Rows showing where targets appear
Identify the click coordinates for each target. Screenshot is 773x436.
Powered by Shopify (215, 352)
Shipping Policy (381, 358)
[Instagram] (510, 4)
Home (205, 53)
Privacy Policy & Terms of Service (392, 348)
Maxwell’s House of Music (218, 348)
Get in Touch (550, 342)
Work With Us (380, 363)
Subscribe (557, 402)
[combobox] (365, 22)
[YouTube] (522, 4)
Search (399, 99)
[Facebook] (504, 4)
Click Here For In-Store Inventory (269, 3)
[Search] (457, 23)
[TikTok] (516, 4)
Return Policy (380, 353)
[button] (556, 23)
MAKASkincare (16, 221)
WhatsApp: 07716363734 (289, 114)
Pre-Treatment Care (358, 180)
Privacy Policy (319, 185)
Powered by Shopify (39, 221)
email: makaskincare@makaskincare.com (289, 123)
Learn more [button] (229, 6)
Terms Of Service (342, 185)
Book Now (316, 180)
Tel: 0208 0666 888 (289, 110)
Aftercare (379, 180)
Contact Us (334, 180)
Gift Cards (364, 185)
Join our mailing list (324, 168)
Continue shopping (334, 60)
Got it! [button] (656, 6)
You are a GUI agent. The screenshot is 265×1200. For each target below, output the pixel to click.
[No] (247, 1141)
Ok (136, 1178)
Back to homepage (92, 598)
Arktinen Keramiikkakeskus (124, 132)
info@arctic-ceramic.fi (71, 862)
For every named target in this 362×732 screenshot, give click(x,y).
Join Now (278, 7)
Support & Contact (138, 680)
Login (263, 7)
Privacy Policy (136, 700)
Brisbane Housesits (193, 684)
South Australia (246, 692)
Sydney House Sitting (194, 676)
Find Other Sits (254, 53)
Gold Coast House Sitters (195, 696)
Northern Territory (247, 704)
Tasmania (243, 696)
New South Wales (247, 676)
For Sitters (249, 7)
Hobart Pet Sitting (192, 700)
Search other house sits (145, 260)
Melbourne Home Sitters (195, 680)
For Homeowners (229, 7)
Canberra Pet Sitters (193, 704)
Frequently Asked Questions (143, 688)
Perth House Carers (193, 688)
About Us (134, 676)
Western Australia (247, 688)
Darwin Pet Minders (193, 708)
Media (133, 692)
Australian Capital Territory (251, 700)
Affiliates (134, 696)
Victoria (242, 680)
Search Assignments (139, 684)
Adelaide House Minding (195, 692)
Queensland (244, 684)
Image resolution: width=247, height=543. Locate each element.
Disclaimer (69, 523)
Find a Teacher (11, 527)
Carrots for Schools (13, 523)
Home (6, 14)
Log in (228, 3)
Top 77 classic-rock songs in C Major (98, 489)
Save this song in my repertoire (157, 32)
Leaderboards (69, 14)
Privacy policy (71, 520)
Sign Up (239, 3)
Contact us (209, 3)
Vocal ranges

Description of the task: Quote every line of the material above word for word.

Right answer:
Identify the click coordinates for each target. Screenshot is 773x436.
Powered by Shopify (215, 352)
Shipping Policy (381, 358)
[Instagram] (510, 4)
Home (205, 53)
Privacy Policy & Terms of Service (392, 348)
Maxwell’s House of Music (218, 348)
Get in Touch (550, 342)
Work With Us (380, 363)
Subscribe (557, 402)
[combobox] (365, 22)
[YouTube] (522, 4)
Search (399, 99)
[Facebook] (504, 4)
Click Here For In-Store Inventory (269, 3)
[Search] (457, 23)
[TikTok] (516, 4)
Return Policy (380, 353)
[button] (556, 23)
MAKASkincare (16, 221)
WhatsApp: 07716363734 (289, 114)
Pre-Treatment Care (358, 180)
Privacy Policy (319, 185)
Powered by Shopify (39, 221)
email: makaskincare@makaskincare.com (289, 123)
Learn more [button] (229, 6)
Terms Of Service (342, 185)
Book Now (316, 180)
Tel: 0208 0666 888 (289, 110)
Aftercare (379, 180)
Contact Us (334, 180)
Gift Cards (364, 185)
Join our mailing list (324, 168)
Continue shopping (334, 60)
Got it! [button] (656, 6)
You are a GUI agent. The screenshot is 265×1200. For each target below, output the pixel to click.
[No] (247, 1141)
Ok (136, 1178)
Back to homepage (92, 598)
Arktinen Keramiikkakeskus (124, 132)
info@arctic-ceramic.fi (71, 862)
For every named target in this 362×732 screenshot, give click(x,y).
Join Now (278, 7)
Support & Contact (138, 680)
Login (263, 7)
Privacy Policy (136, 700)
Brisbane Housesits (193, 684)
South Australia (246, 692)
Sydney House Sitting (194, 676)
Find Other Sits (254, 53)
Gold Coast House Sitters (195, 696)
Northern Territory (247, 704)
Tasmania (243, 696)
New South Wales (247, 676)
For Sitters (249, 7)
Hobart Pet Sitting (192, 700)
Search other house sits (145, 260)
Melbourne Home Sitters (195, 680)
For Homeowners (229, 7)
Canberra Pet Sitters (193, 704)
Frequently Asked Questions (143, 688)
Perth House Carers (193, 688)
About Us (134, 676)
Western Australia (247, 688)
Darwin Pet Minders (193, 708)
Media (133, 692)
Australian Capital Territory (251, 700)
Affiliates (134, 696)
Victoria (242, 680)
Search Assignments (139, 684)
Adelaide House Minding (195, 692)
Queensland (244, 684)
Image resolution: width=247, height=543. Locate each element.
Disclaimer (69, 523)
Find a Teacher (11, 527)
Carrots for Schools (13, 523)
Home (6, 14)
Log in (228, 3)
Top 77 classic-rock songs in C Major (98, 489)
Save this song in my repertoire (157, 32)
Leaderboards (69, 14)
Privacy policy (71, 520)
Sign Up (239, 3)
Contact us (209, 3)
Vocal ranges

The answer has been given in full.